Magneto Triumphant, Dave Cockrum, John Byrne and Terry Austin, 104-117, 262pps, 2005.
It's all here, interplanetary action, the Starjammers and galactic empires, the first mention of Alpha Flight, Magneto, the Savage Land, and the start of the Byrne-Austin run.

Wanted Wolverine: Dead or Alive, Byrne & Austin, George Perez, 118-124 plus Annual 3, 169pps, 2005.  
First appearance of Alpha Flight, Arcade & Murderworld, a young George Perez illustrating the Annual.

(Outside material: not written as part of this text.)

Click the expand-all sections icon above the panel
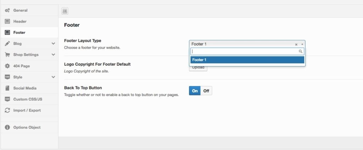363x150 pixels. [65, 11]
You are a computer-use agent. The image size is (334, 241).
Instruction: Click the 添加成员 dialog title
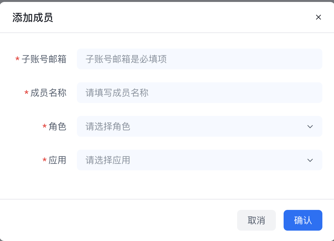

Dark Phoenix, Byrne & Austin, 125-137, 257pps, 2006.
Mutant X, Kitty Pryde, the Hellfire Club, Dark Phoenix and the death of Jean Grey. Essential.

Days Of Future Past, Byrne & Austin, John Romita Jr, 138-146 plus Annual 4, 175pps, 2006.
The classic alternate future story, Kitty alone with a demon, unimpressive art by Romita Jr on the annual.

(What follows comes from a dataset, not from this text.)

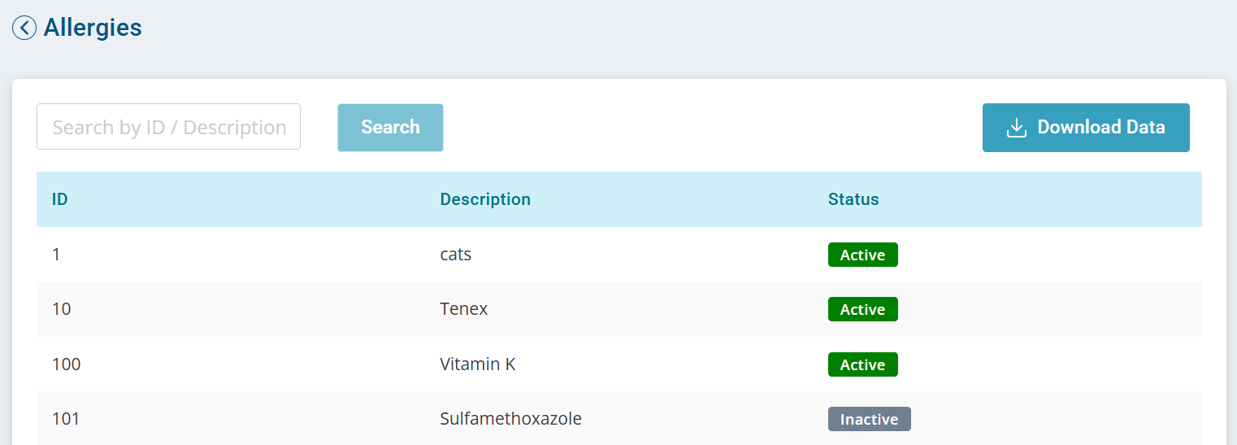The image size is (1237, 445).
Task: Click the Download Data button
Action: point(1086,128)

Rogue Storm, Dave Cockrum (with name misspelled on the cover), 144-150, 185pps, 2006.
Storm vs Doc Doom, Magneto, a bit of a disappointment.

God Loves Man Kills, Dave Cockrum, Brent Anderson, 151-153, Annual 5, Marvel Graphic Novel 5, 177pps, 2007.
Storm vs the White Queen, FF team up, plus the 48 page graphic novel of the title which was originally published as an oversize 48 page book and now reprinted here at half the original size.

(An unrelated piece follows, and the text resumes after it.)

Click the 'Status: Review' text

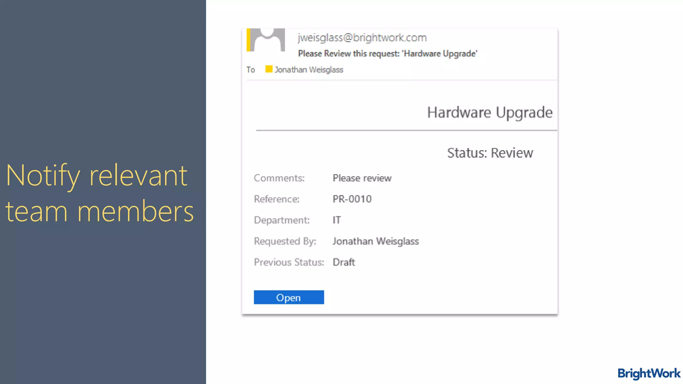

Night Screams, Dave Cockrum, Bill Sienkiewicz, Brent Anderson, 154-161, 191pps, 2008.
More Starjammers, the new Brotherhood of Evil Mutants, Storm vs Dracula, the demon Belasco and his pet monster S'ym which is a comics in-joke about creator Dave Sim and his creation Cerebus of whom S'ym is a parody.

Beyond The Farthest Star, Dave Cockrum, Paul Smith, 162-168, 191pps, 2009.
The hideous aliens The Brood, the beginning of stylish artist Paul Smith's all too short run. One of the best runs of the series.

Scarlet In Glory, Paul Smith, 169-175, 194pps, 2009.
The Morlocks, X-Men in Japan, the rehabilitation of Rogue, all good stuff.

Blood Feud, John Romita Jr (plus several others), 176-179, Annual 6, New Mutants 13-14, Marvel Team-Up 100, 194pps, 2010.
Drac's back, S'ym's back, more Evil Mutants and Morlocks; bit of a hodge-podge as the sources would indicate.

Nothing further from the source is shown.